AVAILABLE RECORDS:
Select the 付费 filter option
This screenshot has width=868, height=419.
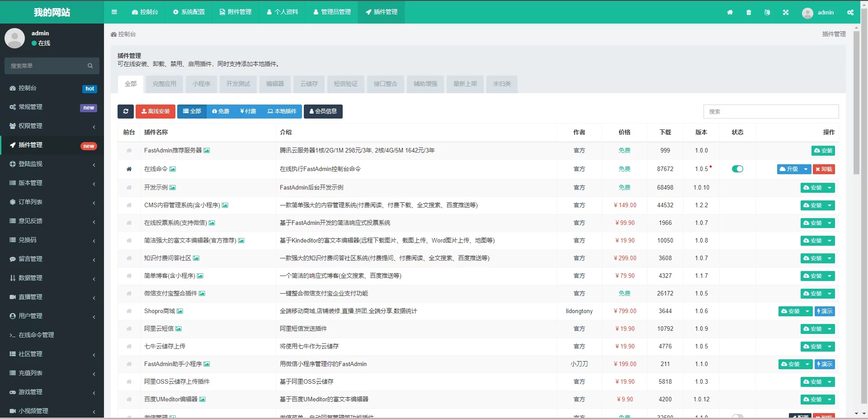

...

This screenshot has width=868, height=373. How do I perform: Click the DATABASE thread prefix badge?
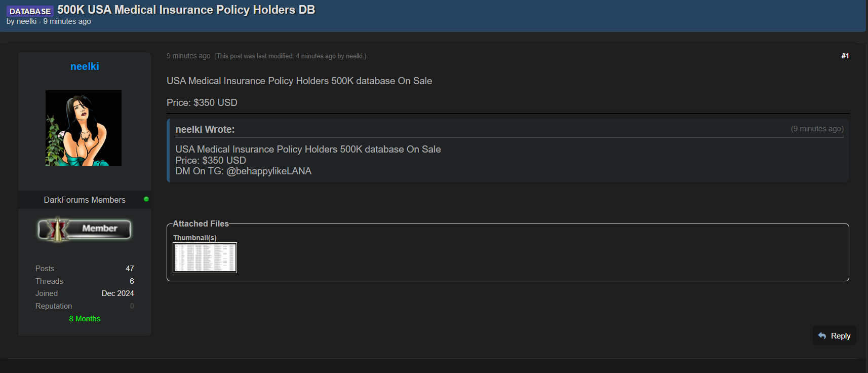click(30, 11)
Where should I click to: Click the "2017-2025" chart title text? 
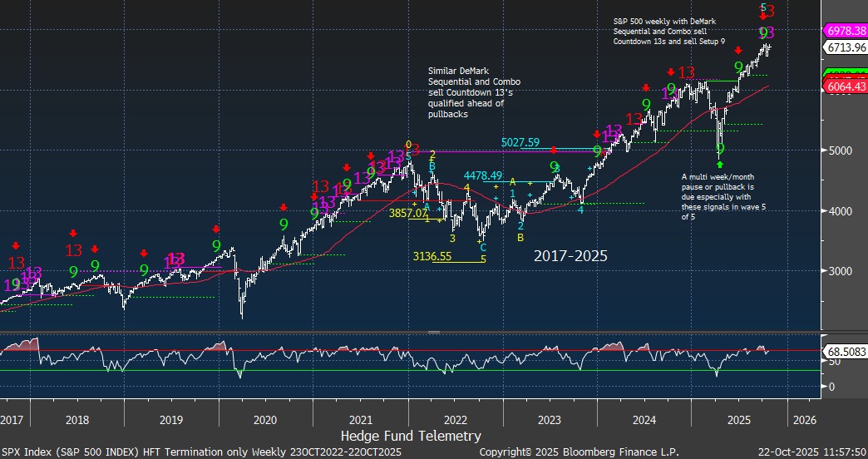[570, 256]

WHAT TO WORK ON: Copy out, word for word, the part of the entries above that begins at the line with "Select the 付费 filter option" and ends at the line with "This screenshot has width=868, height=419.", including both.

COMPLETED TASK:
Select the 付费 filter option
This screenshot has width=868, height=419.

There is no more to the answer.